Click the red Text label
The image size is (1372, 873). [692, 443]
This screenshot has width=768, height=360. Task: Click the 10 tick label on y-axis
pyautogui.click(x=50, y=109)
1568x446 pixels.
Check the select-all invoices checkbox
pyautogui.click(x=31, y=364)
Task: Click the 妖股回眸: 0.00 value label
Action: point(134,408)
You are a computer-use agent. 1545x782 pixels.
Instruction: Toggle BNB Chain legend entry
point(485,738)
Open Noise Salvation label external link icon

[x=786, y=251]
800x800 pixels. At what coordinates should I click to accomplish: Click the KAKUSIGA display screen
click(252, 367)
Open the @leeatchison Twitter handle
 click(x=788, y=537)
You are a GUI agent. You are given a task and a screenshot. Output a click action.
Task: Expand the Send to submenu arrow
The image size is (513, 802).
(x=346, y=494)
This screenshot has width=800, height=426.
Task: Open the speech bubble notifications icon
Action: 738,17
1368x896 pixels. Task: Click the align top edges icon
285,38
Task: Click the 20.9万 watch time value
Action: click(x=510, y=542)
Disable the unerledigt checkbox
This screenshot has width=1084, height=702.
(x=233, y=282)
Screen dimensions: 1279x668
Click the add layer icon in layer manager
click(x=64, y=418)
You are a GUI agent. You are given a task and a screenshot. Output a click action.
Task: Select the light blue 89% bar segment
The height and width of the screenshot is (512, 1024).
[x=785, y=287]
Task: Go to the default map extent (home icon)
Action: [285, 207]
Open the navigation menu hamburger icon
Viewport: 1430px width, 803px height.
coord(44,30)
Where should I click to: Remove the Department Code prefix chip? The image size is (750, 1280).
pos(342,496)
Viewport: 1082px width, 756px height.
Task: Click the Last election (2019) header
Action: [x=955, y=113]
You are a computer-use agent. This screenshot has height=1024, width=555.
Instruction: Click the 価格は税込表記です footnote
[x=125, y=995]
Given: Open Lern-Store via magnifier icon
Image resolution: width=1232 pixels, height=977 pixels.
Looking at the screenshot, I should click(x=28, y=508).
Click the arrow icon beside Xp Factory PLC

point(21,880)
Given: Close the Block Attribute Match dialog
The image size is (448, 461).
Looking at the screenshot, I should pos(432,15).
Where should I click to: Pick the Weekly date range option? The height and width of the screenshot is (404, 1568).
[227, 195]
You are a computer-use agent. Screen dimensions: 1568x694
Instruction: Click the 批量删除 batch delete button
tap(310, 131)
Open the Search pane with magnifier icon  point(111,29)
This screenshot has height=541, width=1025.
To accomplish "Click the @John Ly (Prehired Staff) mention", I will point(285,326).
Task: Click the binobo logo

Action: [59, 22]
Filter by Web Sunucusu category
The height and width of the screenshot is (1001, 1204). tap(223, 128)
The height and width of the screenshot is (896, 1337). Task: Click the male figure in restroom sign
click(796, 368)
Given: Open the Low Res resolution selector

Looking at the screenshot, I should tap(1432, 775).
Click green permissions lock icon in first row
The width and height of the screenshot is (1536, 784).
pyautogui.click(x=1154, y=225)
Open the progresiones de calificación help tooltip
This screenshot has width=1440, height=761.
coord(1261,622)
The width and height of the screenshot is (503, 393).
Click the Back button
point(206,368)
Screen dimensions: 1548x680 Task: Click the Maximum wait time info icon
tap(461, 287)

=====

- Your assignment
Please copy each line of the entries in which the word "computer" shows up.

- Answer area
You are a computer-use agent. 1545x782 pixels.
You are a computer-use agent. This screenshot has height=1024, width=555.
You are a computer-use agent. Screen dimensions: 1568x694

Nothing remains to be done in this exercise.